● What needs to be done
Only the lines from the one containing "You are a GUI" to the end of the material are to be copied, exactly and in full; images stay out.

== Segment start ==

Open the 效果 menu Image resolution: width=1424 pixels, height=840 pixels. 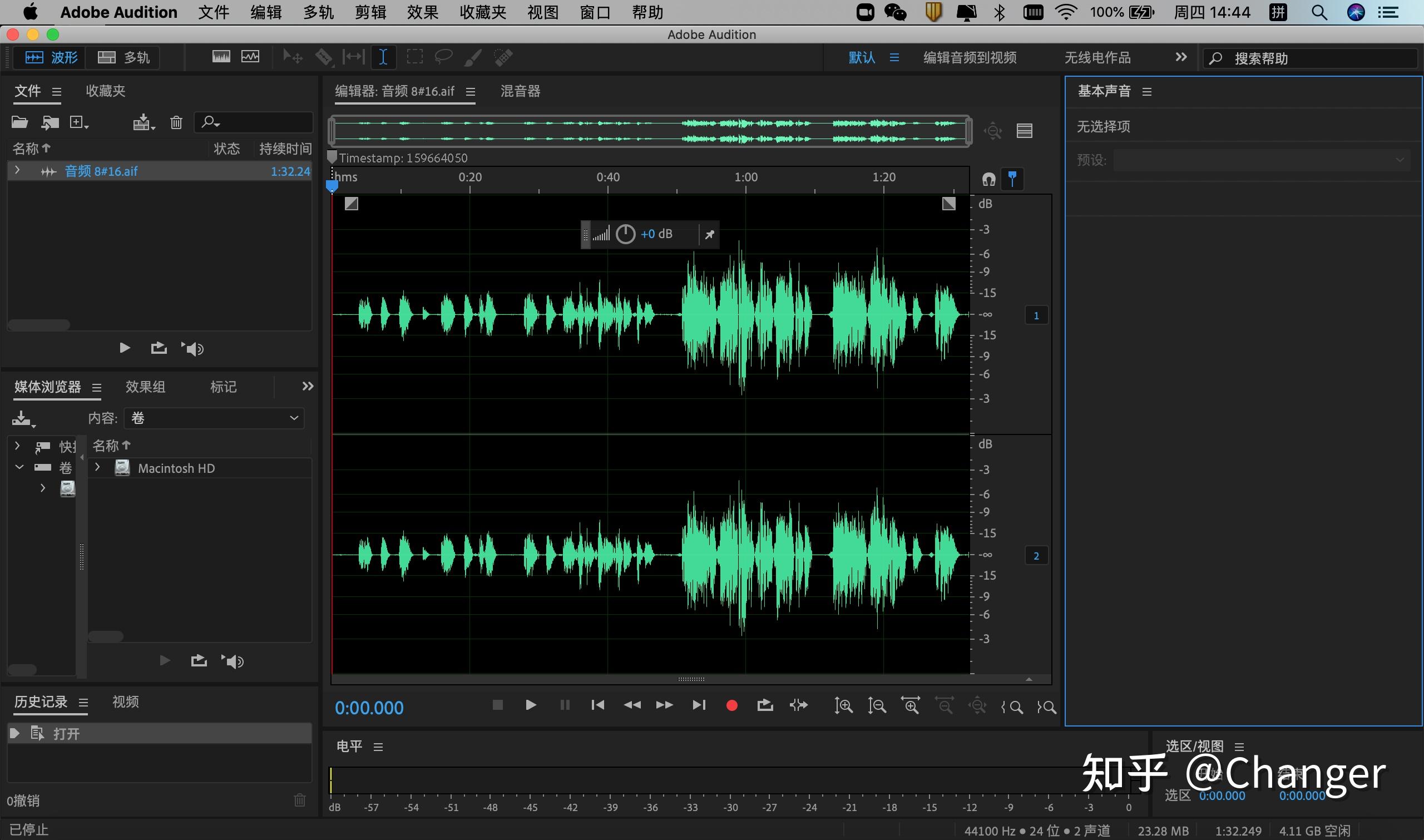tap(422, 12)
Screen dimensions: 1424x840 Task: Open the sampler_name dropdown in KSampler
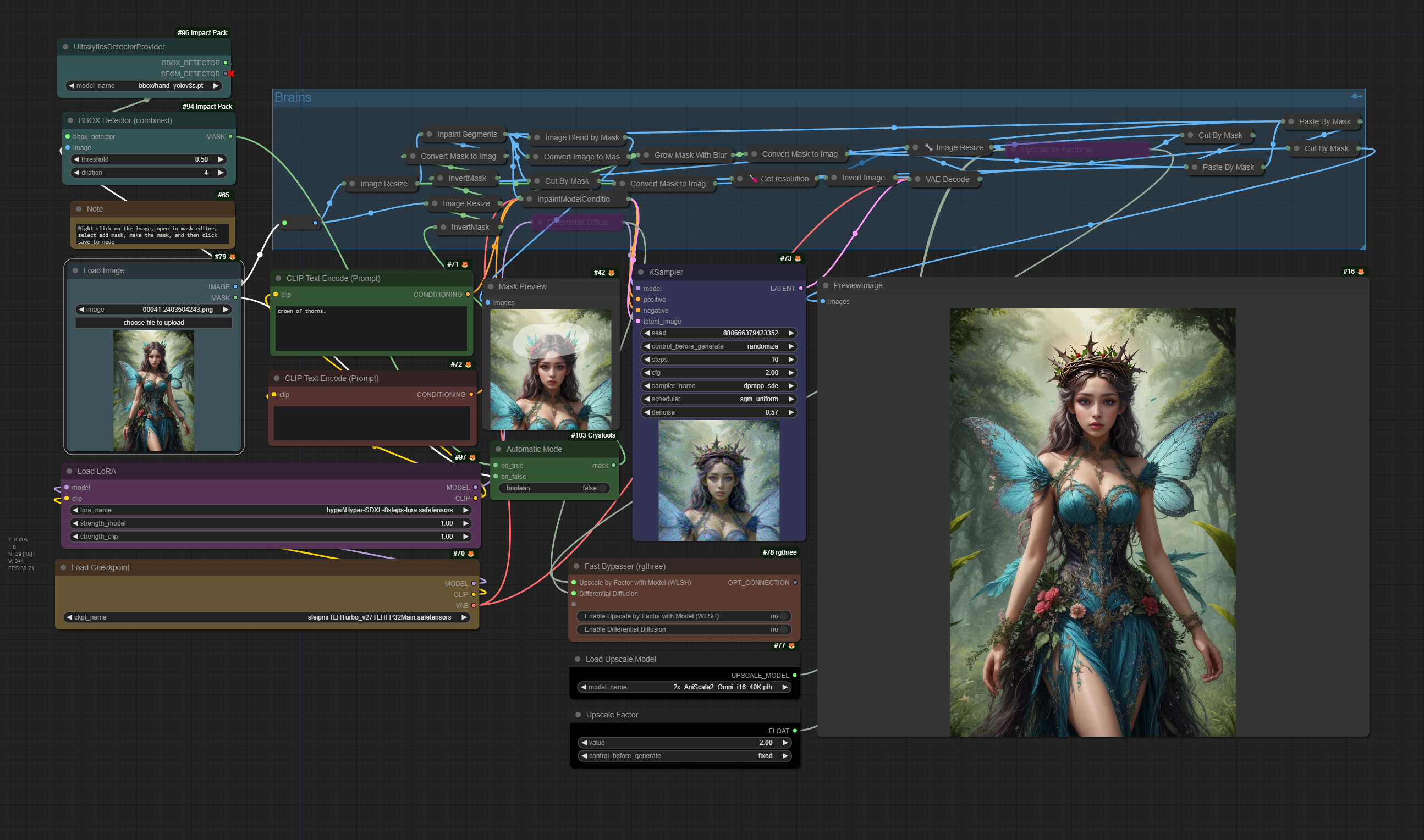click(718, 386)
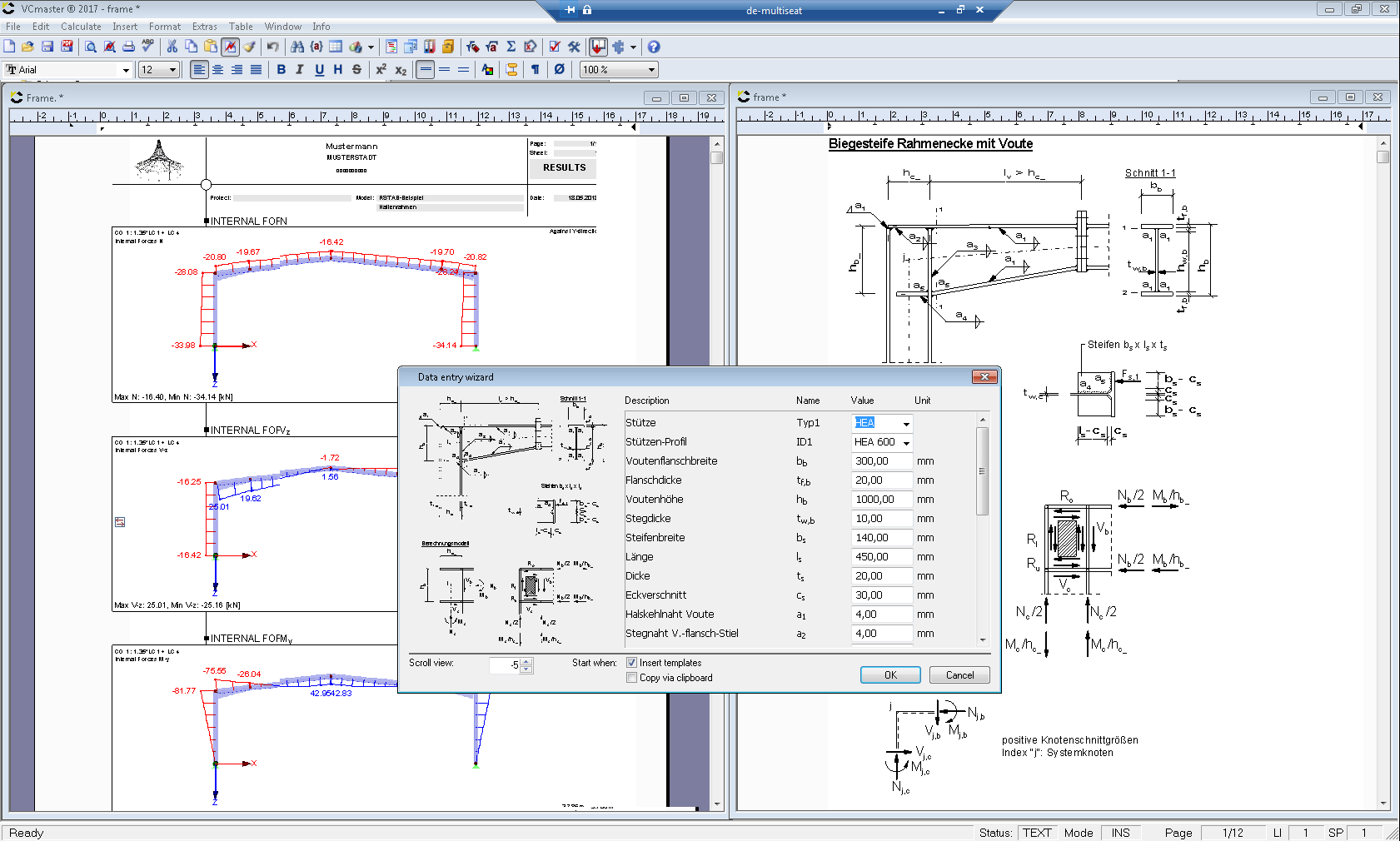Cancel the Data entry wizard
This screenshot has height=841, width=1400.
[959, 674]
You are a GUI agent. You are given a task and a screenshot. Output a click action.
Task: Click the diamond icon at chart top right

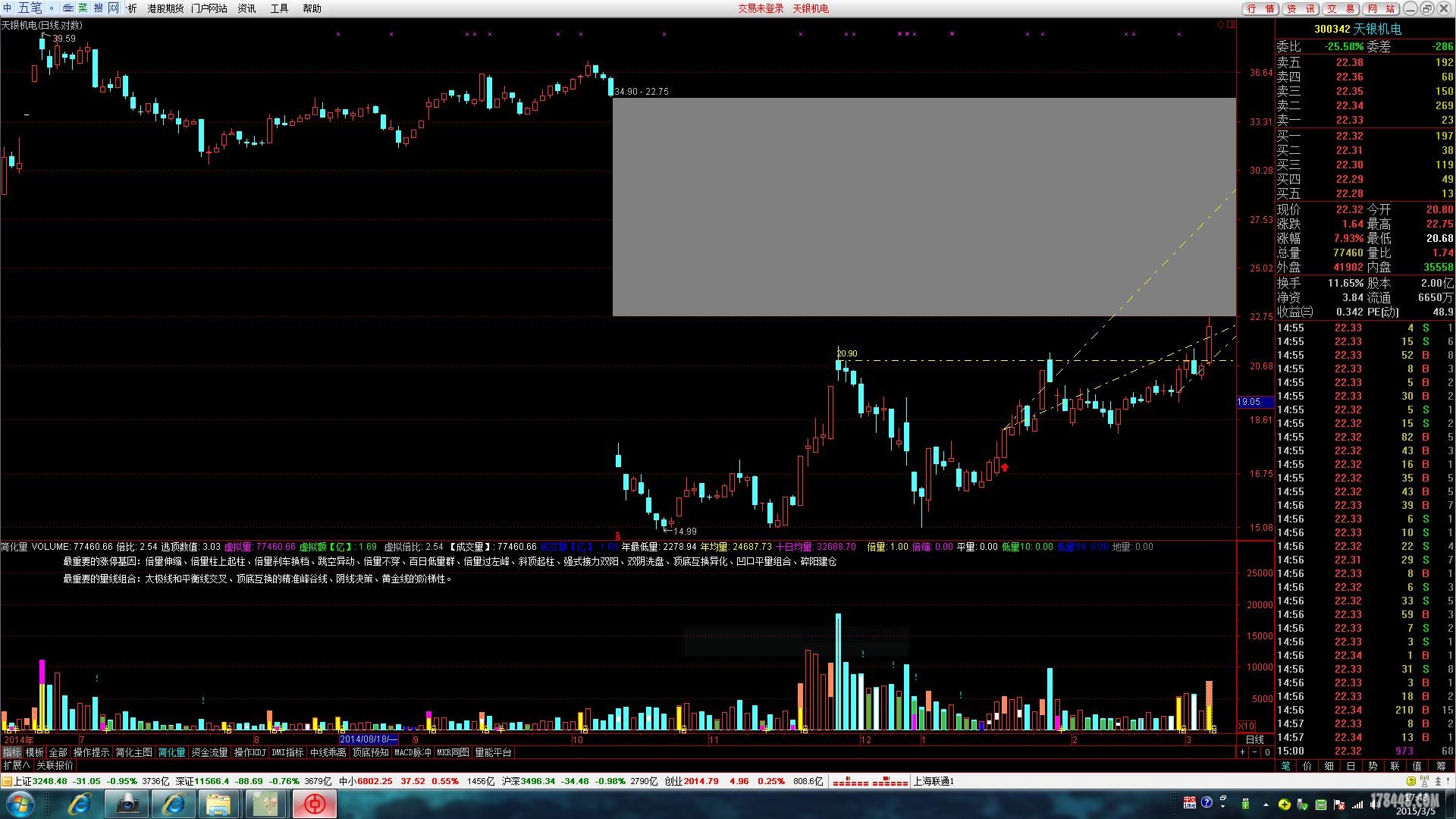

== Segment end ==

● Answer below
You are a GUI agent. You are given a task and a screenshot. Output a click action.
Task: Click the diamond icon at chart top right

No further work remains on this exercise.